*** Opening of The data ***
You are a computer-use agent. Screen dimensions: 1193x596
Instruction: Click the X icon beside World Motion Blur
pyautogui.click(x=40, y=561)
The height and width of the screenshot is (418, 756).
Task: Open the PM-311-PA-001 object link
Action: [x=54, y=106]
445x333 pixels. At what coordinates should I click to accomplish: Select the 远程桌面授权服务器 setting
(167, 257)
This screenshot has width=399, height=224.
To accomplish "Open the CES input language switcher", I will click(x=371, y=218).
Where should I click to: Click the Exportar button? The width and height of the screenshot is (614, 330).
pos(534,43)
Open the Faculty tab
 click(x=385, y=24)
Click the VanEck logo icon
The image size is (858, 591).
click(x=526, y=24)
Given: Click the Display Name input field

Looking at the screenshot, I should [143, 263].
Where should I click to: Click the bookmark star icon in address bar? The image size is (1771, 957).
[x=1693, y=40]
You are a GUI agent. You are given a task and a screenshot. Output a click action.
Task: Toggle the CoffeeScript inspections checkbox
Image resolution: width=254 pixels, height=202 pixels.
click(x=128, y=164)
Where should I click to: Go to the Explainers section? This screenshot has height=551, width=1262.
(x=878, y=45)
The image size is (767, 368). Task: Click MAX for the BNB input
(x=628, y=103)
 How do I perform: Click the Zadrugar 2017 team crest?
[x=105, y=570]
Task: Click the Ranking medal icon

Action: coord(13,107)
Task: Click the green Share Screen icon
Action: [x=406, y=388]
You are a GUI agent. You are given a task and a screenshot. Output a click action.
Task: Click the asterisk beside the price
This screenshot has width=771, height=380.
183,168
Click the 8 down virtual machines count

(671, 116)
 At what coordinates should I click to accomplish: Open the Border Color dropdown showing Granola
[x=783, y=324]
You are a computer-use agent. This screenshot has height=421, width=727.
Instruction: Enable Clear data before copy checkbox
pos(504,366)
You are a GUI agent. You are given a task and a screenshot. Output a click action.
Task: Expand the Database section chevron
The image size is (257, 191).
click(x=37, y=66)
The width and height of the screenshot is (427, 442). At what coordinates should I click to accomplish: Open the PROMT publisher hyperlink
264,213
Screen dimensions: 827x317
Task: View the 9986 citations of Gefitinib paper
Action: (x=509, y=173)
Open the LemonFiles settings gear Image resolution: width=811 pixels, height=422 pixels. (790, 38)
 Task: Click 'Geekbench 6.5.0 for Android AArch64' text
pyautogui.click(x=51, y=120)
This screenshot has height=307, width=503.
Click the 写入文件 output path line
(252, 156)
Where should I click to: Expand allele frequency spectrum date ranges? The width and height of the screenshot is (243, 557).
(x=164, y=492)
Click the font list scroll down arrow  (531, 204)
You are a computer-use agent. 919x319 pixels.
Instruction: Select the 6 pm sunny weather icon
*** Close of The data ***
» Assignment:
Retype exactly the lines of the data above that fall between the line with "Where should I click to: Click the Exportar" and the line with "Open the LemonFiles", inclusive, and add nothing.

» Exercise result:
Where should I click to: Click the Exportar button? The width and height of the screenshot is (614, 330).
pos(534,43)
Open the Faculty tab
 click(x=385, y=24)
Click the VanEck logo icon
The image size is (858, 591).
click(x=526, y=24)
Given: Click the Display Name input field

Looking at the screenshot, I should [143, 263].
Where should I click to: Click the bookmark star icon in address bar? The image size is (1771, 957).
[x=1693, y=40]
You are a GUI agent. You are given a task and a screenshot. Output a click action.
Task: Toggle the CoffeeScript inspections checkbox
Image resolution: width=254 pixels, height=202 pixels.
click(x=128, y=164)
Where should I click to: Go to the Explainers section? This screenshot has height=551, width=1262.
(x=878, y=45)
The image size is (767, 368). Task: Click MAX for the BNB input
(x=628, y=103)
 How do I perform: Click the Zadrugar 2017 team crest?
[x=105, y=570]
Task: Click the Ranking medal icon

Action: coord(13,107)
Task: Click the green Share Screen icon
Action: [x=406, y=388]
You are a GUI agent. You are given a task and a screenshot. Output a click action.
Task: Click the asterisk beside the price
This screenshot has width=771, height=380.
183,168
Click the 8 down virtual machines count

(671, 116)
 At what coordinates should I click to accomplish: Open the Border Color dropdown showing Granola
[x=783, y=324]
You are a computer-use agent. This screenshot has height=421, width=727.
Instruction: Enable Clear data before copy checkbox
pos(504,366)
You are a GUI agent. You are given a task and a screenshot. Output a click action.
Task: Expand the Database section chevron
The image size is (257, 191).
click(x=37, y=66)
The width and height of the screenshot is (427, 442). At what coordinates should I click to accomplish: Open the PROMT publisher hyperlink
264,213
Screen dimensions: 827x317
Task: View the 9986 citations of Gefitinib paper
Action: (x=509, y=173)
Open the LemonFiles settings gear Image resolution: width=811 pixels, height=422 pixels. (790, 38)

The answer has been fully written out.